▶ Stored data entries
__________

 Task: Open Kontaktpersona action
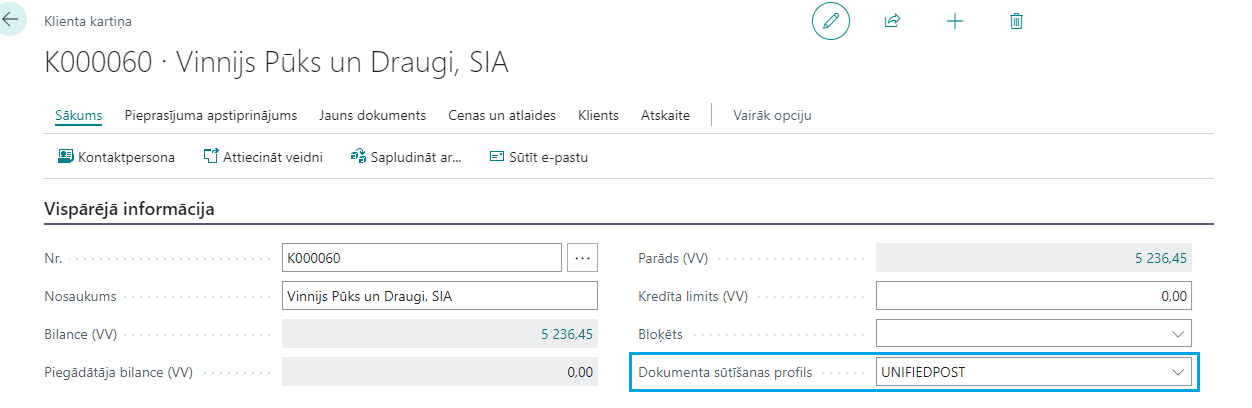[116, 157]
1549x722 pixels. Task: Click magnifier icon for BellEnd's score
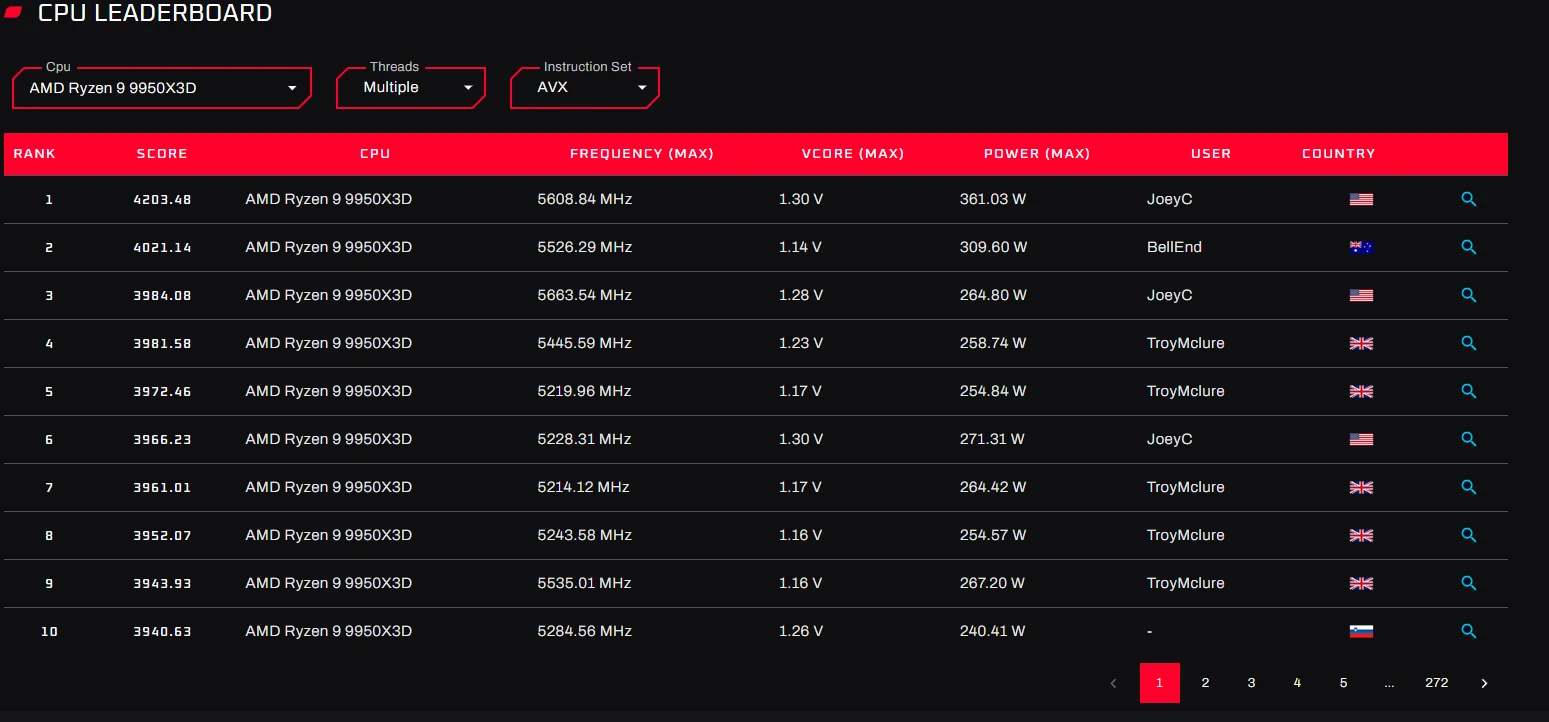tap(1468, 247)
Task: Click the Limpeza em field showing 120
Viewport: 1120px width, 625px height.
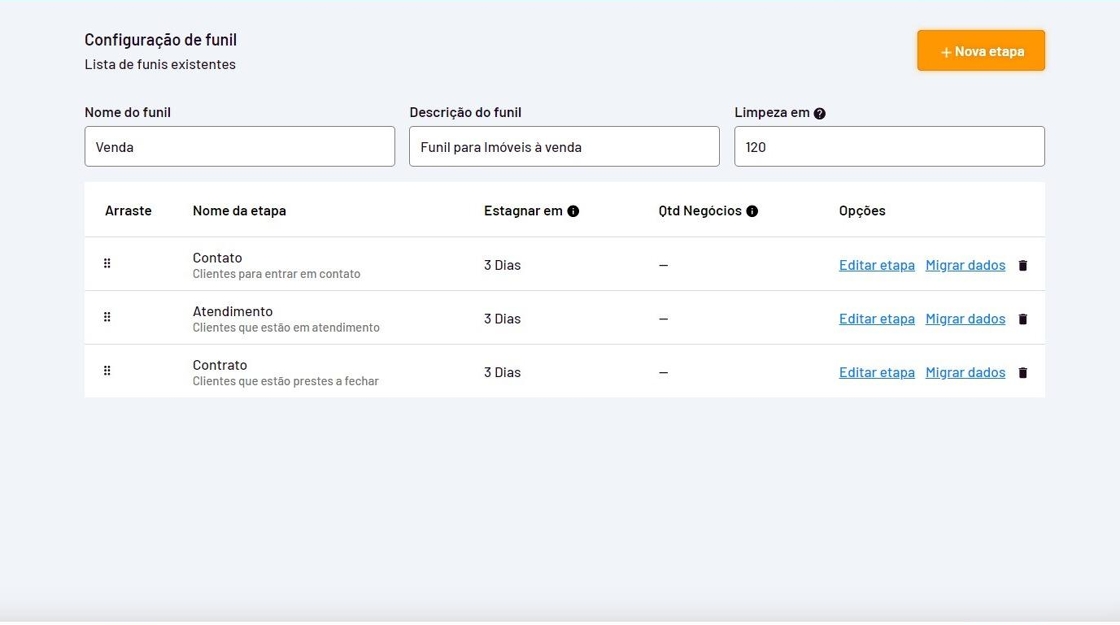Action: [889, 147]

__________

What the answer needs is every line from the one containing "Task: Click the Limpeza em field showing 120" through the final line of the data above, copied exactly, without pictures.

Task: Click the Limpeza em field showing 120
Viewport: 1120px width, 625px height.
Action: [889, 147]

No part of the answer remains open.